## Exercise description
Where does the word "list" show up in the records? Copy every line that holds it.
Information given below:
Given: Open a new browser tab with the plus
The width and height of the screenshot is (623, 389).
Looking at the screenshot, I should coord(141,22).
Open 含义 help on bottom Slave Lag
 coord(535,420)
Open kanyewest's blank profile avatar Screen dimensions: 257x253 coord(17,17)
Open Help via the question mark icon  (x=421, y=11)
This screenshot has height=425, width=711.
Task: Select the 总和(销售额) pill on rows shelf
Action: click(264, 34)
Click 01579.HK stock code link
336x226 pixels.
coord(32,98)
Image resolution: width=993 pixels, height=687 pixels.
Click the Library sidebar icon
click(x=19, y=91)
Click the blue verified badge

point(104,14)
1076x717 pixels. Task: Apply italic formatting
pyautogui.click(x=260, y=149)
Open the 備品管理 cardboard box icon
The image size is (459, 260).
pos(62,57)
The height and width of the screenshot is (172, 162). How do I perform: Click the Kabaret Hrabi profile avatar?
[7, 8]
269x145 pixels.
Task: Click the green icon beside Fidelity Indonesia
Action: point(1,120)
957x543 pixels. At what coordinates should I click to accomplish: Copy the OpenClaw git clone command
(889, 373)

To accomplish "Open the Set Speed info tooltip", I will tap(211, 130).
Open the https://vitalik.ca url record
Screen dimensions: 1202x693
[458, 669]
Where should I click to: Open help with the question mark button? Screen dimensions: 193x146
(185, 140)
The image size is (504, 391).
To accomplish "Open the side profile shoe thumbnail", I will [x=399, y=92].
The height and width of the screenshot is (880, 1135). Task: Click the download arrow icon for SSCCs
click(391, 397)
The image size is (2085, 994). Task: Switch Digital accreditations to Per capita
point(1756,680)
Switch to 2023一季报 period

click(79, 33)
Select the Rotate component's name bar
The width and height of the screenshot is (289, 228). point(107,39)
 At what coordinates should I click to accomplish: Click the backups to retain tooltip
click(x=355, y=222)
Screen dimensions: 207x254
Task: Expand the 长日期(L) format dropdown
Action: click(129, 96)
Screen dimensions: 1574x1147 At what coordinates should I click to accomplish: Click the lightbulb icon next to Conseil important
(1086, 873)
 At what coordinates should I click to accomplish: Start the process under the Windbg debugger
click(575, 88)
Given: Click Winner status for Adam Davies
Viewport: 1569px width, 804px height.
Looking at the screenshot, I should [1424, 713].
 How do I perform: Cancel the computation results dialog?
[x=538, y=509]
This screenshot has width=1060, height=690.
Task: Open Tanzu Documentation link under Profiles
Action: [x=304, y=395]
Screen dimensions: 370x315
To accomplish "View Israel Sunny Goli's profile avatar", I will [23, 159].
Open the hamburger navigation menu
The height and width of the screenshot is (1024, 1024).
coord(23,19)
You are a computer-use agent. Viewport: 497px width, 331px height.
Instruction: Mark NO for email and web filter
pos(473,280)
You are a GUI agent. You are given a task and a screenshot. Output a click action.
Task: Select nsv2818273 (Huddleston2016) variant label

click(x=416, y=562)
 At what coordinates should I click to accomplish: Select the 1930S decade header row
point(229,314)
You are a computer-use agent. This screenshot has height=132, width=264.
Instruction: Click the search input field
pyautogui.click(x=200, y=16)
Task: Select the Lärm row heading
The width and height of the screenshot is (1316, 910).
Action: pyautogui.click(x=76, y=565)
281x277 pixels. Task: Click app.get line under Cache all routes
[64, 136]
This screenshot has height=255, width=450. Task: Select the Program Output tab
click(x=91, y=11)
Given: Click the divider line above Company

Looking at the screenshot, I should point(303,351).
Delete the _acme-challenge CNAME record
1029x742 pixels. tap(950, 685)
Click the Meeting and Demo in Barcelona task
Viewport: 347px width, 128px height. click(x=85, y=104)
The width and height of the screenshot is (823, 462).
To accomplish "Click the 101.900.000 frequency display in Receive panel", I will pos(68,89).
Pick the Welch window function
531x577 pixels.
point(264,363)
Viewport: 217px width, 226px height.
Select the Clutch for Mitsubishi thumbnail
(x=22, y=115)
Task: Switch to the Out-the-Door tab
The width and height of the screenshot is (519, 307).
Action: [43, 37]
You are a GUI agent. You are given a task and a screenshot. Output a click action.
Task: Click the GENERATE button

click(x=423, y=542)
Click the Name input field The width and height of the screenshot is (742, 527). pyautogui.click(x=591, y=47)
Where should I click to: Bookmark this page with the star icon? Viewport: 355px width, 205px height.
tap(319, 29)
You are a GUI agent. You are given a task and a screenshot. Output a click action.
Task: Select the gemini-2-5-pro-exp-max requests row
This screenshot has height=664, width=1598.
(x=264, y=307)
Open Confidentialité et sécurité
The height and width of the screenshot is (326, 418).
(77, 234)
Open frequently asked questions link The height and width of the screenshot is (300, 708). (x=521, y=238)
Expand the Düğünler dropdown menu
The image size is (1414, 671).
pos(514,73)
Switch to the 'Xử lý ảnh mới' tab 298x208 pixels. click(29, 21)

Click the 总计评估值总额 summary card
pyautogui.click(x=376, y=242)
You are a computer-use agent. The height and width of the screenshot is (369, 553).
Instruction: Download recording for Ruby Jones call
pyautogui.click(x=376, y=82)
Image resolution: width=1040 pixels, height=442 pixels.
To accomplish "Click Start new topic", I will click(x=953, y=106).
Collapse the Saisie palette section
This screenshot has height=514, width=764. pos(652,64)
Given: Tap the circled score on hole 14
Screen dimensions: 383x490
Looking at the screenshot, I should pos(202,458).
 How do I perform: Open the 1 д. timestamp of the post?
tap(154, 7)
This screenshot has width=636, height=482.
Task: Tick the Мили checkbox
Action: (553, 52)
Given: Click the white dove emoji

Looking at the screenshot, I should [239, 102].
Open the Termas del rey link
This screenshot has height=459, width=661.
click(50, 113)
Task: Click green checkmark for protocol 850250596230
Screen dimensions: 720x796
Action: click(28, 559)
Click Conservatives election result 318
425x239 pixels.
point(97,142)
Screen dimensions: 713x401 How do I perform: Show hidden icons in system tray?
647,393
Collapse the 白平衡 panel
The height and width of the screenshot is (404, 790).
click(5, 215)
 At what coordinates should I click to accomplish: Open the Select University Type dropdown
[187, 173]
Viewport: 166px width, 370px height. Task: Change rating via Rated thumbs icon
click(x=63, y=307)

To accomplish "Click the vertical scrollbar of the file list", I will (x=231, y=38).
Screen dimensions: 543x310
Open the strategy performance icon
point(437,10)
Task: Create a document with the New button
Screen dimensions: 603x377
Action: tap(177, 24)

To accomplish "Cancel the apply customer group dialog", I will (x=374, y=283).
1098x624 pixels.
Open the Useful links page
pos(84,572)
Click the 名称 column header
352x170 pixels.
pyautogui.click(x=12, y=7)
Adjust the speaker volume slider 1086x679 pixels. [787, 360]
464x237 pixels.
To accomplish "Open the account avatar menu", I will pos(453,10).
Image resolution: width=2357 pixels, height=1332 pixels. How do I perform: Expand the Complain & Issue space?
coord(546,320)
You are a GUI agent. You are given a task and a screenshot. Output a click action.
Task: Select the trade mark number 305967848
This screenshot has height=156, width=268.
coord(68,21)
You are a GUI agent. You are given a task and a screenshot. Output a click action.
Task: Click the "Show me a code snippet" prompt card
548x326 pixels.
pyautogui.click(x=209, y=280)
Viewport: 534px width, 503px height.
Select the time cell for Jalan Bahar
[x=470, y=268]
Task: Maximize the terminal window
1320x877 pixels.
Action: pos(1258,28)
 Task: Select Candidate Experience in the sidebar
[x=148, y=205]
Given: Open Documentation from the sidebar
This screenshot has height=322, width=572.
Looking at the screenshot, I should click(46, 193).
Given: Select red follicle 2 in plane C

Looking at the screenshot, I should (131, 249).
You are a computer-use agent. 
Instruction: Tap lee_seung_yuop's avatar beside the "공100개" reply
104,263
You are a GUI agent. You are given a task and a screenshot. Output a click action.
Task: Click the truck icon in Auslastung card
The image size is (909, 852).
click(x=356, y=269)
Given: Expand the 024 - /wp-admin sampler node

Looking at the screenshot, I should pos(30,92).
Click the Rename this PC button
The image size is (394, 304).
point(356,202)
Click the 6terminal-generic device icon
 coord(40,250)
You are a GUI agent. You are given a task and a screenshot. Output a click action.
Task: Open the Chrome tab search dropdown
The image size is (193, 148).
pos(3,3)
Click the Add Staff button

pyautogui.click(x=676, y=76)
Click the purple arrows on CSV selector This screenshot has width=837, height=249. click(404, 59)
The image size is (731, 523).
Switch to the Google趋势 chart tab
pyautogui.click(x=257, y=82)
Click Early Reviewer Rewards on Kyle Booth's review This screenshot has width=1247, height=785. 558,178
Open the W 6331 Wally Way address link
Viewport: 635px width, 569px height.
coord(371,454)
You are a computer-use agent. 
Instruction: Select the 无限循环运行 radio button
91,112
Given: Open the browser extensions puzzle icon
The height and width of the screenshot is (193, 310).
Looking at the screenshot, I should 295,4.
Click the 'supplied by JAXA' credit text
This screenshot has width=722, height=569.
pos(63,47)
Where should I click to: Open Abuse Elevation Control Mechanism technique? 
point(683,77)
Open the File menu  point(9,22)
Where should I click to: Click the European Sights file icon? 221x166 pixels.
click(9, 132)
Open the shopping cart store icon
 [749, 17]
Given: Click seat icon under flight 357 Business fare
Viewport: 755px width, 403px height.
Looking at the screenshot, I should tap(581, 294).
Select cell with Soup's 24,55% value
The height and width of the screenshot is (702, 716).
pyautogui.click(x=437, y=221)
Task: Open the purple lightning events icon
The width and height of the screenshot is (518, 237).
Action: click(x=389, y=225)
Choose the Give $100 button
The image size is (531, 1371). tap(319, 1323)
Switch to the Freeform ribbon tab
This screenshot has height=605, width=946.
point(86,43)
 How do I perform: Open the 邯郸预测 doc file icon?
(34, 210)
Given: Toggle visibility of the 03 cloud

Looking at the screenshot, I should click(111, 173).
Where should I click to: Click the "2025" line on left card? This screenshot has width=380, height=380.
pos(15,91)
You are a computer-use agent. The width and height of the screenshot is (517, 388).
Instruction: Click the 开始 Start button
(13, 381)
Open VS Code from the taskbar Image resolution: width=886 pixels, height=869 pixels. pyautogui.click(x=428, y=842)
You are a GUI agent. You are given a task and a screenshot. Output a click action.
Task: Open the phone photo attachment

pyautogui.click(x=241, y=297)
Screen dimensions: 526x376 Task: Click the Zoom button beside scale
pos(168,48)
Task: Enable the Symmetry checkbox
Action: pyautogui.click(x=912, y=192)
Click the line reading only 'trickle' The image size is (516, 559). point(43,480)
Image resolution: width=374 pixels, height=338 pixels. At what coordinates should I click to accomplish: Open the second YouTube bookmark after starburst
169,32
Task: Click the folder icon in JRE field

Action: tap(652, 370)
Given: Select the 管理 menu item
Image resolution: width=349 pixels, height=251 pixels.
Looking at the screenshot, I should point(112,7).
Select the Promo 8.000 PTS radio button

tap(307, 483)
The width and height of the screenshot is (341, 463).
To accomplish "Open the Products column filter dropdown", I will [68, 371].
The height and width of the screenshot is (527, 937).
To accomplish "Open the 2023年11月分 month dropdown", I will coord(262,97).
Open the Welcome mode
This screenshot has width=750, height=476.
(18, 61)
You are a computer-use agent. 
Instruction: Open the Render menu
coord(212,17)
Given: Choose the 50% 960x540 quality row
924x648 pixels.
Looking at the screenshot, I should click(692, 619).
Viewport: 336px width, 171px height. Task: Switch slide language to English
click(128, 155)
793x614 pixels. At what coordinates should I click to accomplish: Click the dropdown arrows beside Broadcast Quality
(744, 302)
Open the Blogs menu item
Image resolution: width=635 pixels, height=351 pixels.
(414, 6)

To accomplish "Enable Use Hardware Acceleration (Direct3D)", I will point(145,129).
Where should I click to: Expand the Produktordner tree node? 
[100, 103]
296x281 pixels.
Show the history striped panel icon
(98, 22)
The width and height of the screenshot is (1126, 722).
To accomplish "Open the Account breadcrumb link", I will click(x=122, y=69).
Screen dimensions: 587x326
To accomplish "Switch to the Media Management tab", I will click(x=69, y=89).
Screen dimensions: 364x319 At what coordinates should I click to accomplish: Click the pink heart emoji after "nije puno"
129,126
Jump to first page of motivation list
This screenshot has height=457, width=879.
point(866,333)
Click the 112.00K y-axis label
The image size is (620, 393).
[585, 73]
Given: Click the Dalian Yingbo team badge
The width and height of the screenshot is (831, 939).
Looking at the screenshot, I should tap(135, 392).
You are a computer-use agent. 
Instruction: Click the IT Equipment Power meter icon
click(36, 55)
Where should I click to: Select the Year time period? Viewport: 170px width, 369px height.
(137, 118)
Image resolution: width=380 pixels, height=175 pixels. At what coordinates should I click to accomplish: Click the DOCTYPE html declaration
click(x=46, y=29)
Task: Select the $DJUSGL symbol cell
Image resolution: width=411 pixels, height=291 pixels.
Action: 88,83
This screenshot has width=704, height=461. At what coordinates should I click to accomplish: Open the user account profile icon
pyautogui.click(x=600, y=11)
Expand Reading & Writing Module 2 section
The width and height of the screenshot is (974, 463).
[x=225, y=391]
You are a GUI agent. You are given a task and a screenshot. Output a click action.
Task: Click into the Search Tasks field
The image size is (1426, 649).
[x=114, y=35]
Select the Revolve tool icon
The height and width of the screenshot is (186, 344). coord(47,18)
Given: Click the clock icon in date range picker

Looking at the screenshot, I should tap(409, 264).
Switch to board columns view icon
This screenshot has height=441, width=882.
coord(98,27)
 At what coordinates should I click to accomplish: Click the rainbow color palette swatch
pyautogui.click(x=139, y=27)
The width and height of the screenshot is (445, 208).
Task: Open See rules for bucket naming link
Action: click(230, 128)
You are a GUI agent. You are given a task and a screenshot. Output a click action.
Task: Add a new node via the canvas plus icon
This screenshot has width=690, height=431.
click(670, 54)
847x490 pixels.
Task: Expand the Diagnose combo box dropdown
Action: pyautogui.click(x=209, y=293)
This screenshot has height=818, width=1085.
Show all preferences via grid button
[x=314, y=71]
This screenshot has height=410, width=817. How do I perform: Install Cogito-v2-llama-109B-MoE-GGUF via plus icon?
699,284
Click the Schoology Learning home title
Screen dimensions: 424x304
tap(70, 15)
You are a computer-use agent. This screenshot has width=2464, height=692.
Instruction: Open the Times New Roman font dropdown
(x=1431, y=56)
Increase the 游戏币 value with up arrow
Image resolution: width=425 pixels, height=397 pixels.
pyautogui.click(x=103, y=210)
End of Information given.
## Expected answer
To accomplish "Click the vertical scrollbar of the file list", I will (x=231, y=38).
Jump to first page of motivation list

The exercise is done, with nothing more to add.